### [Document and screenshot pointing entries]
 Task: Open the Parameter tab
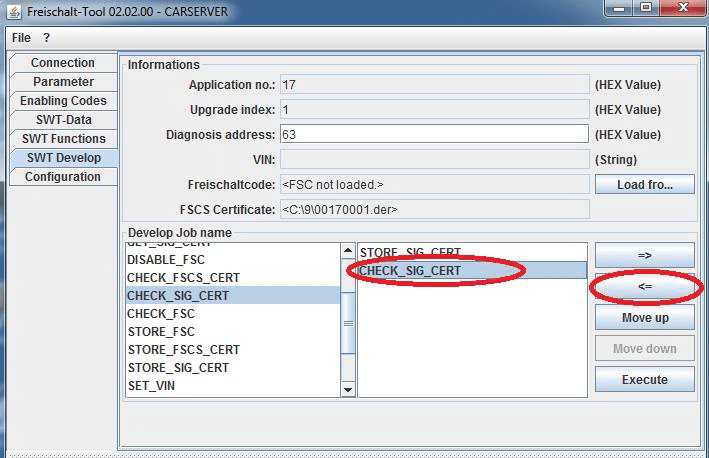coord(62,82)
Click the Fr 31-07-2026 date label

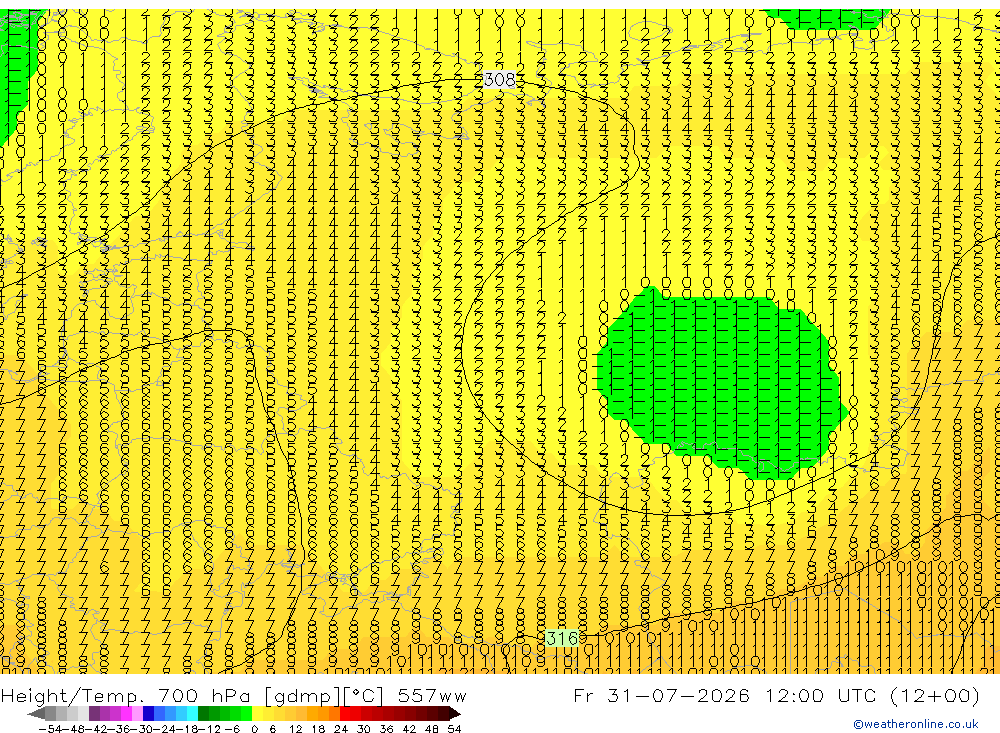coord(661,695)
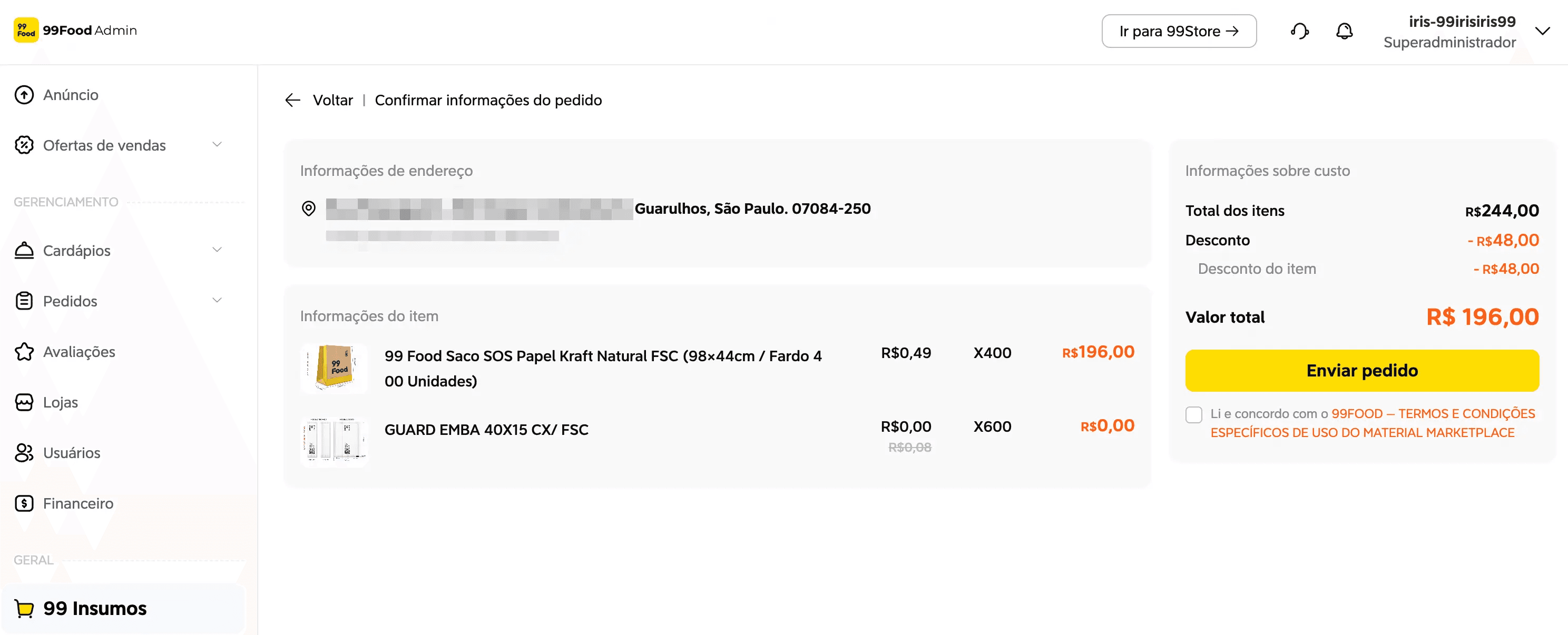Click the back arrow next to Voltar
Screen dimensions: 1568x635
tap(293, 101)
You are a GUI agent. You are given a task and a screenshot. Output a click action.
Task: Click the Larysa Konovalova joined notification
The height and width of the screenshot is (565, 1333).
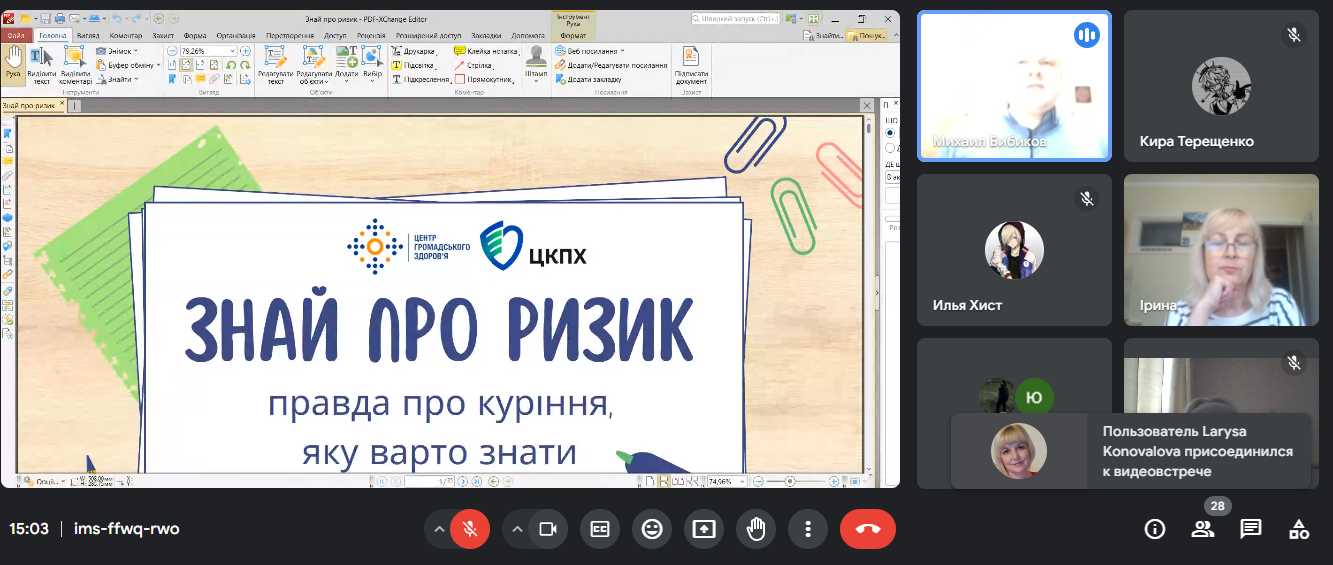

### [Your task]
Please transcribe every line of the material above as it stands, leaving out the pictures.

### [Correct result]
 Task: Open the Parameter tab
coord(62,82)
Click the Fr 31-07-2026 date label

coord(661,695)
Click the back arrow next to Voltar
Screen dimensions: 1568x635
tap(293, 101)
You are a GUI agent. You are given a task and a screenshot. Output a click action.
Task: Click the Larysa Konovalova joined notification
The height and width of the screenshot is (565, 1333).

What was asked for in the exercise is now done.